In 1897, the United States was mired in the worst economic depression that the country had yet endured. So when all the newspapers announced gold was to be found in wildly enriching quantities at the Klondike River region of the Yukon, a mob of economically desperate Americans swarmed north. Within weeks tens of thousands of them were embarking from western ports to throw themselves at some of the harshest terrain on the planet--in winter yet--woefully unprepared, with no experience at all in mining or mountaineering. It was a mass delusion that quickly proved deadly: avalanches, shipwrecks, starvation, murder.

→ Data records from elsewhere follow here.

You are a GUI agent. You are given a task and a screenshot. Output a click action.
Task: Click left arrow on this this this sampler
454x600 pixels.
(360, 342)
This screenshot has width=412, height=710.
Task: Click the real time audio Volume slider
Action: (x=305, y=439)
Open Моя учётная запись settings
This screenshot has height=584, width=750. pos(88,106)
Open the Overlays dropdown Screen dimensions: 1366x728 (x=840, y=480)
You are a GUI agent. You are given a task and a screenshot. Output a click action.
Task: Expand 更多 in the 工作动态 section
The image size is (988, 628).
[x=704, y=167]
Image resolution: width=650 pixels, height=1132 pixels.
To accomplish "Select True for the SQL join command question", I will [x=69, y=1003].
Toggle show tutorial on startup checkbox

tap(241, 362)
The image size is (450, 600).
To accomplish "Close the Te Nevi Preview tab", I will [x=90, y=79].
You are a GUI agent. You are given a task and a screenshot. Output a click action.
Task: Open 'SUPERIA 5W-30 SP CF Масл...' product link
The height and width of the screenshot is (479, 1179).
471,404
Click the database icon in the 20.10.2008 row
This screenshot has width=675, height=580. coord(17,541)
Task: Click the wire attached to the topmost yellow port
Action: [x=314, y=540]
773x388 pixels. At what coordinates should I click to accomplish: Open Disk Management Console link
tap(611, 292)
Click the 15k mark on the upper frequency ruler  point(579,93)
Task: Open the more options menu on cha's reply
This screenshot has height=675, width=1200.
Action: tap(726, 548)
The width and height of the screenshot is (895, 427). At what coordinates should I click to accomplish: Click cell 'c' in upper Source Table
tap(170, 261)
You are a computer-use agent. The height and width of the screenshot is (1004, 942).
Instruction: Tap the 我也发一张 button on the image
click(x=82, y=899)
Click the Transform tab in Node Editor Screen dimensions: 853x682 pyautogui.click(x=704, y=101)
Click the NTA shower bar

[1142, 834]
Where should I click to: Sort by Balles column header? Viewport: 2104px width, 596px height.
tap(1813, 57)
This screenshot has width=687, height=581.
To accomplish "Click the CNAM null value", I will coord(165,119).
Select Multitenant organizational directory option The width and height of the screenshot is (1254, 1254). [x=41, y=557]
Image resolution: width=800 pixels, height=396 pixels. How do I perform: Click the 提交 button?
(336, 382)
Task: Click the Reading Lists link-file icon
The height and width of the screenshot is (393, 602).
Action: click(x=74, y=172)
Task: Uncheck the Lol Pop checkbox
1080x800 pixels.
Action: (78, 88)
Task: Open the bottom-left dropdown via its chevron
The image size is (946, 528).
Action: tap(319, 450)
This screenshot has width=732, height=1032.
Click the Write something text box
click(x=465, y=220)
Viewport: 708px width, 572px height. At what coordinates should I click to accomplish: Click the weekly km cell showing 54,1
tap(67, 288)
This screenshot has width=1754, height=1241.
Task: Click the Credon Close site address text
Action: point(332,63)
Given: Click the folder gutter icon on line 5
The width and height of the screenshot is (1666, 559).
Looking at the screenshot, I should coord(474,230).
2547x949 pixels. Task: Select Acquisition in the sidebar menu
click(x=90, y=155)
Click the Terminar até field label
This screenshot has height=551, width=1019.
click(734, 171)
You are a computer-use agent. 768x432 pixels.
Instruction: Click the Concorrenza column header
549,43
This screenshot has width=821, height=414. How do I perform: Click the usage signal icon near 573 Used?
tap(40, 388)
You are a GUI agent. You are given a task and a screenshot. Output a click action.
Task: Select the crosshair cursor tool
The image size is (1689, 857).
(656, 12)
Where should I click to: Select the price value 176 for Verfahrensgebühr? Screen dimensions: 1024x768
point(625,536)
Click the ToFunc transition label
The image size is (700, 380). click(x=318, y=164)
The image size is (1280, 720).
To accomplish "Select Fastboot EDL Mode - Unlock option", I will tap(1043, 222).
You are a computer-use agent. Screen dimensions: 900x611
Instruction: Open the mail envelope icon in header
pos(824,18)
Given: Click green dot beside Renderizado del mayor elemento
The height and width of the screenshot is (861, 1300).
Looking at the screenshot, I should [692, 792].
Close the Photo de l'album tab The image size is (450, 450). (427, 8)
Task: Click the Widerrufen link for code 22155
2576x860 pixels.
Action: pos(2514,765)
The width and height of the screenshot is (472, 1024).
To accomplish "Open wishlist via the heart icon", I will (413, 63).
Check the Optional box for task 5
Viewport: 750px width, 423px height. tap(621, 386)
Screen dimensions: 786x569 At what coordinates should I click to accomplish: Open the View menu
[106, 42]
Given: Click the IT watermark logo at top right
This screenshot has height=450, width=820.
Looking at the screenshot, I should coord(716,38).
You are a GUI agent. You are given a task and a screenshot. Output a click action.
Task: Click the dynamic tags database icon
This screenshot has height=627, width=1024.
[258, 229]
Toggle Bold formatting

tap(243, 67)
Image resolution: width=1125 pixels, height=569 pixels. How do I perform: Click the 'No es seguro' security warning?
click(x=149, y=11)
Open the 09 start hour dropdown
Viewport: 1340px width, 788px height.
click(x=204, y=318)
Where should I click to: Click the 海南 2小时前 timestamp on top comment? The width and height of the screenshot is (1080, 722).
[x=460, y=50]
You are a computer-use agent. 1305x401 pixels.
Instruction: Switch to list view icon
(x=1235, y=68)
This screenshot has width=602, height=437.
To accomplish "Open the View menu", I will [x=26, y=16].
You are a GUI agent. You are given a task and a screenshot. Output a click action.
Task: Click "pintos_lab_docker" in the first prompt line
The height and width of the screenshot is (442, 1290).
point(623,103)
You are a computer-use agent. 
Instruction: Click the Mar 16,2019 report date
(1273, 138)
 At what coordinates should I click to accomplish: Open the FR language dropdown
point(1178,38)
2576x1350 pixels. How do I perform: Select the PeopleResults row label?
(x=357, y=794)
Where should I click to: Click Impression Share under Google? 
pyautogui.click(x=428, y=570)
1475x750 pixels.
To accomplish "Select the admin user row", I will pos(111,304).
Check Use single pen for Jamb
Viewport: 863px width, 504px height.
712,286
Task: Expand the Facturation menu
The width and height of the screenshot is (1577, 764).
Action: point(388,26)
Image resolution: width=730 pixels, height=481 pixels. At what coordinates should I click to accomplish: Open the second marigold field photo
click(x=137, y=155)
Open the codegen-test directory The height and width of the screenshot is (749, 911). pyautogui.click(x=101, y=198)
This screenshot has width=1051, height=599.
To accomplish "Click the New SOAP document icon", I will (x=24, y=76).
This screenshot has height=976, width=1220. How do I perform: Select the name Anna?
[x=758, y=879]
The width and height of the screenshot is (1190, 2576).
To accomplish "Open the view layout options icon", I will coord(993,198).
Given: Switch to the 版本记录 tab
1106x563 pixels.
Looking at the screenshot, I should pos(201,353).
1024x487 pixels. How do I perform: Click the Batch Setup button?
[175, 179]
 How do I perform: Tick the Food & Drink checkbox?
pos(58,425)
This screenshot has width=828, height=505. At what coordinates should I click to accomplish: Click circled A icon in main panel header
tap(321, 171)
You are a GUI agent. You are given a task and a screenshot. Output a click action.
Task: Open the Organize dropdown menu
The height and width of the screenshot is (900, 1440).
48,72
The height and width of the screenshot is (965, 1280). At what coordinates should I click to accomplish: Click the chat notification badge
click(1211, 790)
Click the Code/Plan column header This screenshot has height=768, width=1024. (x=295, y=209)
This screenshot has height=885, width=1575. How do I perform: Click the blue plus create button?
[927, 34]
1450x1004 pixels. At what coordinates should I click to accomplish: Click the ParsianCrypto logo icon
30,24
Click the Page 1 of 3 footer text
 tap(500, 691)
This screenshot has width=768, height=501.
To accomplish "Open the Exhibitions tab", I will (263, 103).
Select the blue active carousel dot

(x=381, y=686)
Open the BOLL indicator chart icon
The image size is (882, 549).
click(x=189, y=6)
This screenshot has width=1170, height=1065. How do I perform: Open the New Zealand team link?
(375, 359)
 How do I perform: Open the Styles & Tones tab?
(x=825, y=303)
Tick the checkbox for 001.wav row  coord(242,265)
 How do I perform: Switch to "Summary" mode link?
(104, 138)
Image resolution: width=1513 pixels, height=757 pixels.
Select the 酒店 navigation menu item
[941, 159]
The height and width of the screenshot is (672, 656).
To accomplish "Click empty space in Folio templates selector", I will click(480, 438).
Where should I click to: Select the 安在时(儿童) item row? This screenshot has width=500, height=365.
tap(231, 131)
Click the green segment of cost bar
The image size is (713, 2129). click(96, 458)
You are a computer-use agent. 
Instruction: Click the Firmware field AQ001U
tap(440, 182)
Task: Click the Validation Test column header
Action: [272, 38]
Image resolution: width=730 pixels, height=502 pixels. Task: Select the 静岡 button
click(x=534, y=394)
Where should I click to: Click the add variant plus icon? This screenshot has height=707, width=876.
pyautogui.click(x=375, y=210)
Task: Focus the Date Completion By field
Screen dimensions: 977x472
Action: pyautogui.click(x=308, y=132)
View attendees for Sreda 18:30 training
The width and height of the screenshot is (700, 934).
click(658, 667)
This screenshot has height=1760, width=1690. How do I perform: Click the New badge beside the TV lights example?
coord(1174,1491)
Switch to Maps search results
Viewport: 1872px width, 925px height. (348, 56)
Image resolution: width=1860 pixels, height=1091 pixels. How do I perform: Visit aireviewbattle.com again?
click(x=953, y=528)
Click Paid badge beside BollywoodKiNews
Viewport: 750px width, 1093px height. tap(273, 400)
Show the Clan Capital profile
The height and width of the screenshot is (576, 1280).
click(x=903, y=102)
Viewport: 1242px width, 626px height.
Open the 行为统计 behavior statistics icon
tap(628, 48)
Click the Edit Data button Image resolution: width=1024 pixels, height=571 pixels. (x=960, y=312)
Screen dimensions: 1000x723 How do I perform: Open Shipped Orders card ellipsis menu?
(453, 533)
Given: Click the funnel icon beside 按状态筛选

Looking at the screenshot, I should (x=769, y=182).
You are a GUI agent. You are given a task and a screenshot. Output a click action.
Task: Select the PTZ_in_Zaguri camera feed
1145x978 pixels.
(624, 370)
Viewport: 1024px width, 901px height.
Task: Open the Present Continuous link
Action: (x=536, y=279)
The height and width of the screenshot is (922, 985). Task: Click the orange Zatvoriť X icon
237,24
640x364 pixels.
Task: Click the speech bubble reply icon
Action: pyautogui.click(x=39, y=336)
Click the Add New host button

Upon this stage, author Brian Castner tells a relentlessly driving story of the gold rush through the individual experiences of the iconic characters who endured it. A young Jack London, who would make his fortune but not in gold. Colonel Samuel Steele, who tried to save the stampeders from themselves. The notorious gangster Soapy Smith, goodtime girls and desperate miners, Skookum Jim, and the hotel entrepreneur Belinda Mulrooney. The unvarnished tale of this mass migration is always striking, revealing the amazing truth of what people will do for a chance to be rich.
PUBLISHERS WEEKLY
Journalist Castner (Disappointment River) paints a dramatic and frequently gruesome portrait of the Klondike gold rush. In July 1896, prospector George Carmack discovered in a Yukon River tributary "so much gold layered in the slabs of bedrock, he thought they looked like cheese sandwiches." He staked two claims for himself and his brother-in-law, and rushed to the settlement of Fortymile to file legal paperwork, setting off the largest gold stampede in U.S. history. In 1897, more than 100,000 people set out for the Klondike, most of them woefully ill-prepared for the harsh conditions. According to Castner, 75% of the would-be prospectors "were shipwrecked, shot, suffocated, frozen, starved, drowned, or gave up and went home." Castner brings the survivors to vivid life, including Arthur Arnold Dietz, who set out with 18 men across the Malaspina Glacier in Alaska to reach the gold strike. Only four survived; the rest fell in crevices, died of scurvy, suffocated in avalanches, or starved to death during their two-year ordeal. Castner also profiles Jack London, who came down with scurvy in the Klondike, and hotelier Belinda Mulrooney, who lost her fortune when Dawson City was destroyed by fire in 1899. Packed with evocative details and colorful personalities, this immersive history captures the tragic consequences of "gold fever."